5 - Na ocasião, o STF consignou não violar o princípio da legalidade a alteração da alíquota de tributo, “para mais ou para menos”, por ato infralegal, desde que o índice fixado não extrapole o teto estabelecido pela lei instituidora e se trate de tributo com caráter nitidamente extrafiscal. Precedente.
6 - Isso se justifica pois, devido a sua proximidade dos fatos geradores que dão origem ao tributo, a Administração possui maior sensibilidade para compreender as questões técnicas envolvidas na atividade econômica desenvolvida e dimensionar a necessidade e o momento de sua intervenção.
7 - In casu, o Adicional ao Frete de Renovação da Marinha Mercante – AFRMM ostenta a natureza de contribuição para intervenção no domínio econômico e possui nítido caráter extrafiscal.
8 - Ademais, ao efetuar a delegação prevista no artigo 6º, §4º, da Lei n. 10.839/2004, o legislador apenas reconheceu que o Poder Executivo, devido a sua proximidade da atividade aduaneira e por deter maior informações sobre aspectos técnicos relacionados à importação e à exportação de produtos, reúne melhores condições para decidir o momento e a intensidade da intervenção na referida seara, a fim de preservar o equilíbrio nas cadeias nacionais de abastecimento e exportação.
9 - Desse modo, não se verifica violação ao princípio da legalidade tributária no caso vertente pelo simples fato do Poder Executivo se valer de tal prerrogativa ao editar o Decreto 11.321/2022.

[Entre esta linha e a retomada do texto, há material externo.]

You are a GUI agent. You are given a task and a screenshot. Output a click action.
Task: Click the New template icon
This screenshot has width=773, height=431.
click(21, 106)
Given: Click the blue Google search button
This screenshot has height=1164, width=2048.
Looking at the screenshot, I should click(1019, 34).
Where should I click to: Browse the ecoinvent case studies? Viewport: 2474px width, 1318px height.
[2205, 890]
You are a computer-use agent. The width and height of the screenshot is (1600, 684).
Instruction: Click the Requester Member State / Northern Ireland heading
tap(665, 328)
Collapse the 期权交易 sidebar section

10 – No mais, em que pesem as considerações da Impetrante, não houve qualquer violação ao princípio da não surpresa.
11 - O decreto que previu o referido “desconto” foi editado em 30 de dezembro de 2022, entretanto, sua vigência foi postergada para 1º de janeiro do corrente exercício financeiro.
12 - Antes mesmo que produzisse quaisquer efeitos concretos, em 1º de janeiro de 2023, a referida norma infralegal foi integralmente revogada pelo artigo 1º do Decreto n. 11.374/2023, editado pelo novo mandatário do Poder Executivo recém empossado.
13 - Assim, o caso vertente não se trata propriamente de majoração, mas sim de manutenção da alíquota do Adicional ao Frete de Renovação da Marinha Mercante que vinha sendo praticada desde 2022.
14 - Diante desse contexto, não há falar em prejuízo ao planejamento da atividade econômica da Impetrante, pela quebra de expectativa de redução da exação. Neste sentido, é importante salientar que não existe direito adquirido a regime jurídico. Precedente.
15 - Apelação da parte impetrante desprovida.